2006 novel by Stephen Hand

Friday the 13th: Carnival of Maniacs is a 2006 British horror novel written by Stephen Hand and published by Black Flame. A tie-in to the Friday the 13th series of American horror films, it is the fifth and final installment in a series of five Friday the 13th novels published by Black Flame and involves undead killer Jason Voorhees being placed on display as a sideshow attraction by Doktor Geistmann's Carnival of Terror.

== Plot ==

Undead killer Jason Voorhees, weakened after his battle with supernatural killer Freddy Krueger, falls into a coma and is found by the Grissoms, inbred cannibals who live in the backwoods of Jason's hunting ground, Crystal Lake. Elsewhere, a trio of teenage goths in search of Camp Crystal Lake stumble on to Jason's abandoned shack, which contains the head of Jason's mother, Pamela. Pamela's spirit possesses one of the teens, Gloria Sowici, and exposes the head to moonlight, rousing Jason. Jason slaughters the Grissoms and Glo's friends, Trick and Z-Moll, but falls comatose again when Glo passes out atop Pamela's head, shielding it from the moon, after she and Jason are accidentally hit by an RV belonging to Doktor Geistmann's Carnival of Terror. Jason is mistaken for dead by the carnival's owners, George Arthur Witney and his drunk and disgruntled daughter, Alice Jane Witney, who decide to make Jason the new star attraction of the Carnival of Terror. Glo's suicide attempt to thwart Pamela fails, with Pamela taking permanent possession of Glo's body to go in search of Jason. Jason's condition will be cured if Pamela helps him commit murder on the upcoming Friday the 13th.

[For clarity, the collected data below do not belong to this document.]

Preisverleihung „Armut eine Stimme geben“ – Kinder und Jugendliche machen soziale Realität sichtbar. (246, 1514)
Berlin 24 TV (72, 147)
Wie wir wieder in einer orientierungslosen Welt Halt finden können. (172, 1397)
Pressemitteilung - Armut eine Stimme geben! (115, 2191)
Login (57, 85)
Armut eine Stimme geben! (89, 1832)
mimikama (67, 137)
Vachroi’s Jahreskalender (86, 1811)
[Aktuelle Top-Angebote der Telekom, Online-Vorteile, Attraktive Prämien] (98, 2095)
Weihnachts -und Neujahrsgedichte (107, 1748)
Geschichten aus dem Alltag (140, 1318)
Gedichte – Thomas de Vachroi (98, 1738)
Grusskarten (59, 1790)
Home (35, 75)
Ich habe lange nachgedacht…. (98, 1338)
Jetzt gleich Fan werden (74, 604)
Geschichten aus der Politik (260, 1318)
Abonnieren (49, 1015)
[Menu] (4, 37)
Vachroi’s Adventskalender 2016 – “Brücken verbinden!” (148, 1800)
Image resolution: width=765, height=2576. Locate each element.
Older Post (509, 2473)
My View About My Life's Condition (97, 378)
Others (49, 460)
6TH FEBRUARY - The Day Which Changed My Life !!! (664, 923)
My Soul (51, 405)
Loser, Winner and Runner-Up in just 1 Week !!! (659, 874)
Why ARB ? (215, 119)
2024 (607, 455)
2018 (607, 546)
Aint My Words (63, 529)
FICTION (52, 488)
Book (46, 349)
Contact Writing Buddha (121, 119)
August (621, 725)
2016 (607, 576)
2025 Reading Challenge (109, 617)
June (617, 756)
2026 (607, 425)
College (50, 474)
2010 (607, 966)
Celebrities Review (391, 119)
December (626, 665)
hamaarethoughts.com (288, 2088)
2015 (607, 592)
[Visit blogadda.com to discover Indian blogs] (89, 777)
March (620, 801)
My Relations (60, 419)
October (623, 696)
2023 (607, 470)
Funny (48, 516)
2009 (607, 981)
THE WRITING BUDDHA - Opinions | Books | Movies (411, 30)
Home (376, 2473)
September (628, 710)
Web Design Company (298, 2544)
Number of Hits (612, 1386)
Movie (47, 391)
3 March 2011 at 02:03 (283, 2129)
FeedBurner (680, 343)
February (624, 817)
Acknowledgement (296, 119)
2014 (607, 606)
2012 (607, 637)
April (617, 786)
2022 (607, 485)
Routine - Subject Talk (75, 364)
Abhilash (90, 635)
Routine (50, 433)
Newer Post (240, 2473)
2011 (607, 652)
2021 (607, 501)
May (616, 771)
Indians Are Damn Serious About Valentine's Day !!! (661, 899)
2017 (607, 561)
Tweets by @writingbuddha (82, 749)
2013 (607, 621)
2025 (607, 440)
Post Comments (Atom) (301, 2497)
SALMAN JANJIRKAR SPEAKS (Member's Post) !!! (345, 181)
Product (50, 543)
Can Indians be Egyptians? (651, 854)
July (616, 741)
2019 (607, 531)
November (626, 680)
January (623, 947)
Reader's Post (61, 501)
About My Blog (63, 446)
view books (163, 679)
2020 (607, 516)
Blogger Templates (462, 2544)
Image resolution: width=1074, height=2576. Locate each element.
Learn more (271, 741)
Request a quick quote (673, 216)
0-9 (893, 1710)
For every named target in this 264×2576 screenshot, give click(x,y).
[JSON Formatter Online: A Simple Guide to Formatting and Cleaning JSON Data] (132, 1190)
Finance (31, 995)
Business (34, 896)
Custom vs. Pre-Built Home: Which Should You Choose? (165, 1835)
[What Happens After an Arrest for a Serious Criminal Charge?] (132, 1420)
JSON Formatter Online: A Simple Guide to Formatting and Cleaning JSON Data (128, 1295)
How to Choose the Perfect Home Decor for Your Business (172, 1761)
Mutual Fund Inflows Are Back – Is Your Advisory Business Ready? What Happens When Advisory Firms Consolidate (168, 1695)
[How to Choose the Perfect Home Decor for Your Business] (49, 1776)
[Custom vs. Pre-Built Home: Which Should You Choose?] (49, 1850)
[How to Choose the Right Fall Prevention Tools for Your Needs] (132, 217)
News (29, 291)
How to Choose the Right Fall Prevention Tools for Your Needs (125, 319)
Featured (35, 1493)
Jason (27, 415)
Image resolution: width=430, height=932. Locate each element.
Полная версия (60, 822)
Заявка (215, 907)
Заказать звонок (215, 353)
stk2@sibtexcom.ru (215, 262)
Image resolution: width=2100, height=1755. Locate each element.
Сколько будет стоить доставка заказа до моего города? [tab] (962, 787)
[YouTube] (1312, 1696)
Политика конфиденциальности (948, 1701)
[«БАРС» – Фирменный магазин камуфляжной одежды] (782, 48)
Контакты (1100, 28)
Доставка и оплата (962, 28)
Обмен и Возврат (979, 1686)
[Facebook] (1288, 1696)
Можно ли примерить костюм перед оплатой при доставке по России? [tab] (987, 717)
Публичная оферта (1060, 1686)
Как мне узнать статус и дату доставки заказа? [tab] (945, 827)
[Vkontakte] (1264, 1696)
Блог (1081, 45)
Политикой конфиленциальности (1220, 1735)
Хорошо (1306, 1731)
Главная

Also looking for Jason is Michelle Kyler, an FBI agent and paranormal investigator who believes her mother was murdered by Jason. Kyler, put on leave due to her unsanctioned solo takedown of a murderous Vodou cult, receives backing to search for Jason from Nathaniel Morgas, a multimillionaire obsessed with all things Voorhees. During Jason's premiere as the Carnival of Terror's newest star, Pamela wakes him up by exposing her head to moonlight, sparking a massacre in which dozens are killed, including George. After Jason murders Pamela, having failed to recognize her in Glo's body, he falls inert again and is put up for sale on the Internet by Alice. A bidding war erupts between Morgas and Ross Feratu, a shock rocker similarly obsessed with Jason. Ross wins the auction with an illegal bid blocker and draws up plans to use Jason as a prop for a televised performance to be held on Friday the 13th. Kyler, having acquired Pamela's head, makes a deal with Pamela to find Jason before being betrayed by her partner Cory Tolleson, who takes her to Morgas.

As Morgas and Tolleson torture Kyler for information about the connection between Pamela's head and Jason, Tolleson, having partially overheard Kyler's conversation with Pamela, realizes the moon is the key; he exposes the head to moonlight, prompting Jason to wake up during Ross's show and butcher everyone present, curing his condition and making it so he no longer needs the moonlight-derived power channeled into him by Pamela. After Pamela reveals Kyler's mother was murdered by the Grissoms, not Jason, the dying Kyler allows Pamela to possess her and kill Morgas and Tolleson. Jason and Pamela begin making their way back to Crystal Lake while Alice relaxes in the Caribbean with the five million she received from Ross.

== Reception ==

Don D'Ammassa, in a review written for Chronicle, deemed Carnival of Maniacs a "not entirely serious extension of the series" that benefitted from "a wry sense of humor." Rod Lott of Bookgasm felt the "crazy" novel was a "lovably over-the-top gorefest" that, despite not being scary, was ultimately "critic-proof, because it's intended only for F13 fans, and they're going to enjoy it."